The Sunset Bronson Studios setting — KTLA’s longtime home — was substantively important. The archive-footage rehearsal segment captured a small piece of LA-local-TV institutional memory: Lucey and Rubin had previously worked together at KTLA before Lucey moved to KTTV. The 2012 reunion was structurally a return to the original collaborative-pairing context.
Richard Horgan’s FishbowlLA framing was warmly anecdotal. The piece treated the reunion as the kind of in-the-community LA-local-TV moment that FBLA periodically captured — a recognition that the working LA-media community was small enough that career-arc reunions across decades were possible.
Now
Dorothy Lucey continued in occasional broadcasting and writing work after the 2012 KTTV exit. Her blog launch shortly after the Good Day LA dismissal (covered in batch 6’s Columbia Square / Tritia Toyota piece) was part of her post-on-camera-career media transition.

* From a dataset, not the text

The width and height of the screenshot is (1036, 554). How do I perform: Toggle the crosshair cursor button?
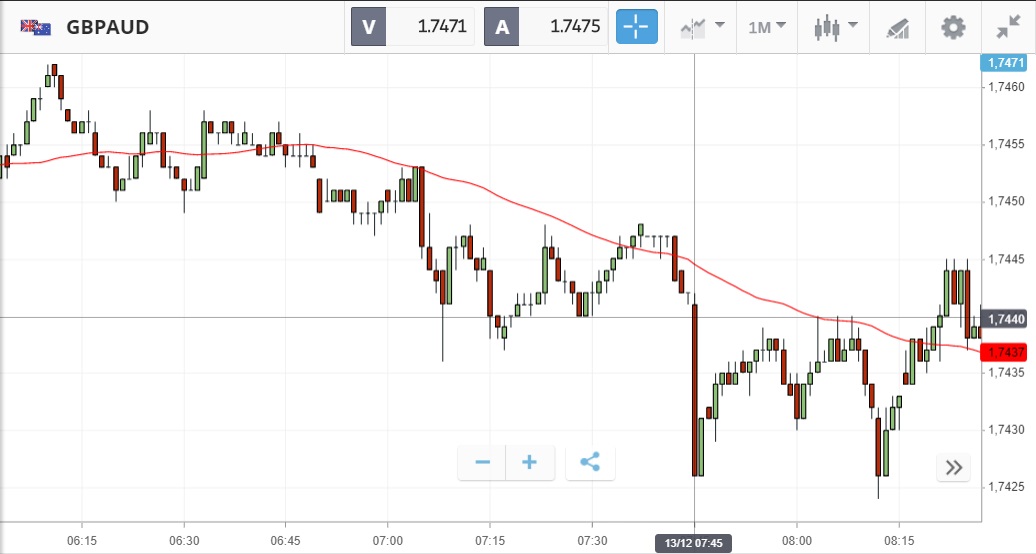pos(637,27)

She has continued in selective broadcasting and writing across the years.
Sam Rubin died unexpectedly on May 10, 2024, at 64 — sending substantial mourning across the LA-local-TV community. His 33-year KTLA run was one of the longest-tenured single-station American entertainment-reporter careers; his death produced substantial subsequent retrospective coverage across LA-local-TV news, the entertainment trade press, and the broader American entertainment-journalism community. The 2012 piece’s casual celebration of Rubin’s longevity has aged into being one of the small documented moments of his career’s mid-period.
Sunset Bronson Studios has continued as KTLA’s headquarters across the post-2012 interval. The 25-acre Sunset Boulevard complex has continued to be the LA-region’s most-active independent-television-production facility; subsequent tenants have included Netflix’s Hollywood operations and various other major productions.
KTLA itself has continued as one of LA’s anchor independent television stations across the years since 2012. The station’s morning-news brand has continued through multiple subsequent anchor and reporter rotations; the post-Sam-Rubin entertainment-reporter slot has been one of the most substantial subsequent institutional questions for the station.
The 2012 piece reads now as a documented warm-moment captured in the middle of two long LA-local-TV careers — Lucey’s 17-year Good Day LA run completed, Sam Rubin’s 33-year KTLA run still continuing for another dozen years. The 2024 Sam Rubin death has substantially elevated retrospective attention to small moments like the 2012 reunion across his broader career arc.
Original report archived on the Wayback Machine.